Durante muitos anos, o mercado de usados automóveis foi considerado o “patinho feio” do setor automóvel. Este segmento era marcado pela falta de transparência e pela desconfiança tanto dos consumidores como dos próprios profissionais do ramo. A atividade era predominantemente local, com fraca profissionalização e dominada por pequenos operadores regionais.
A imagem do mercado de usados era a de um espaço improvisado, onde as regras eram pouco claras e a linha entre um bom negócio e uma frustração era ténue. Essa percepção persistiu durante anos, fazendo com que o mercado fosse visto como periférico e gerador de mais cautela do que confiança.
No entanto, a chegada da Internet e a digitalização do setor provocaram uma transformação profunda e irreversível. O mercado de usados deixou de ser fragmentado, passando a operar como uma rede interligada a nível nacional e, em muitos casos, internacional. Agora, um cliente em Faro pode comprar a um operador em Braga, e um comerciante de Leiria tem uma montra visível 24 horas por dia, acessível a milhões de potenciais compradores.
Alguns operadores anteciparam-se a esta revolução digital e tornaram-se verdadeiros casos de sucesso. O comércio de usados é agora profissional, transparente e competitivo. Mais importante ainda, tornou-se um negócio desejado, com uma rentabilidade média superior à das viaturas novas. Nos últimos anos, o mercado de usados tem demonstrado um volume de transações substancialmente maior do que o de novos.
Face a esta evolução, marcas, importadores e grupos de retalho, que antes viam os usados como um “mal necessário”, mudaram radicalmente a sua abordagem. Investiram em programas próprios, criaram processos estruturados e desenvolveram canais dedicados. O segmento de usados deixou de ser um apêndice menor para se tornar uma aposta estratégica central.

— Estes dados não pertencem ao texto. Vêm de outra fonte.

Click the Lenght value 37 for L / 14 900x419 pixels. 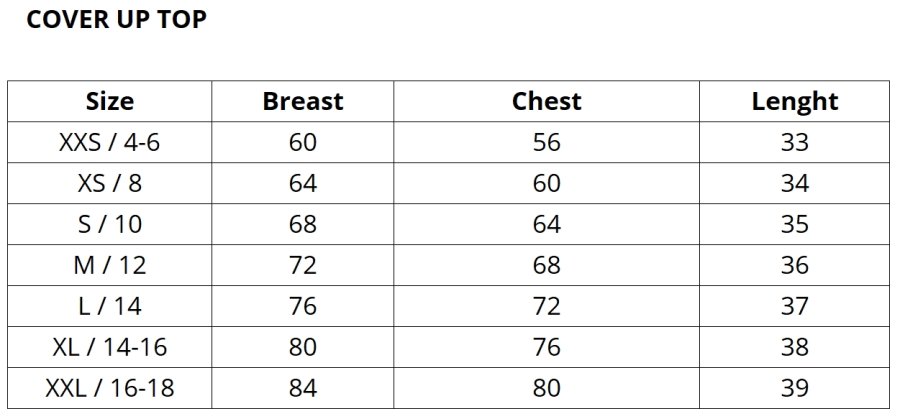tap(794, 306)
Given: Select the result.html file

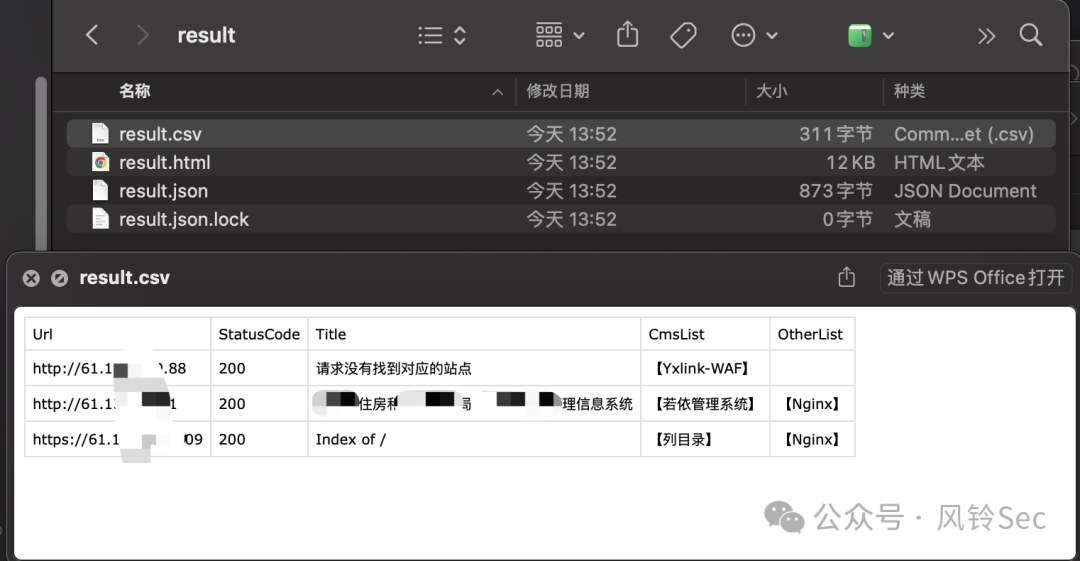Looking at the screenshot, I should (164, 162).
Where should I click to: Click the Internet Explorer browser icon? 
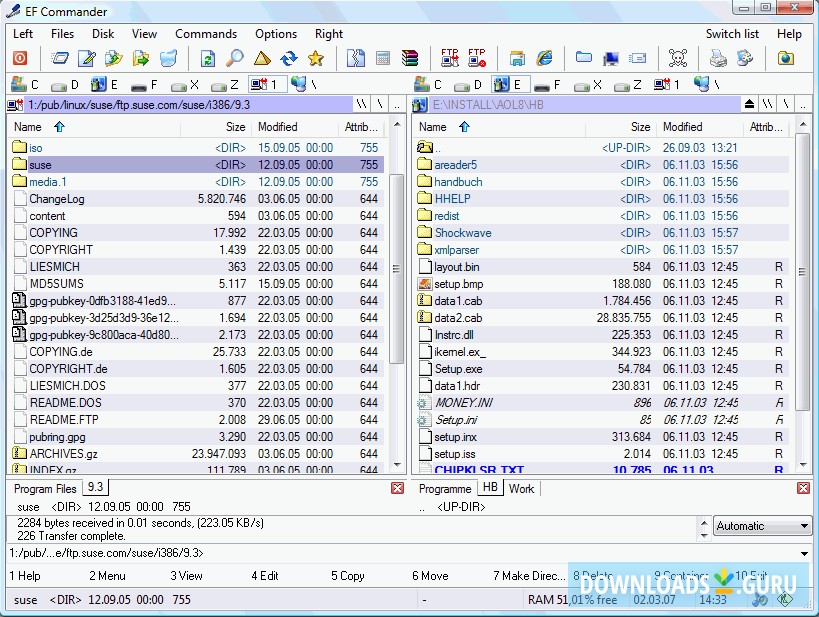(545, 59)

Adicionalmente, o contexto atual, marcado pela pressão da transição energética e pela ambição europeia de eletrificar o parque automóvel até 2035, está a criar um desfasamento crescente entre a oferta e a procura de viaturas novas. O consumidor médio, especialmente em países como Portugal, ainda não está preparado para a adesão em massa à mobilidade elétrica. Os preços elevados, as dúvidas sobre a autonomia, a durabilidade das baterias, a escassez de carregadores e as exigências logísticas são barreiras reais.
Como resultado, muitos consumidores que anteriormente compravam veículos novos estão agora a voltar-se para o mercado de usados, à procura de soluções mais adequadas à sua realidade. Em 2024, menos de 10% das viaturas novas vendidas em Portugal eram diesel, enquanto cerca de 50% dos aproximadamente 120 mil usados importados tinham essa motorização. O mercado de usados está, assim, a desempenhar um papel fundamental ao garantir o acesso à mobilidade a uma parte significativa da população que não encontra nos novos o que precisa, tanto em termos de preço como de motorização.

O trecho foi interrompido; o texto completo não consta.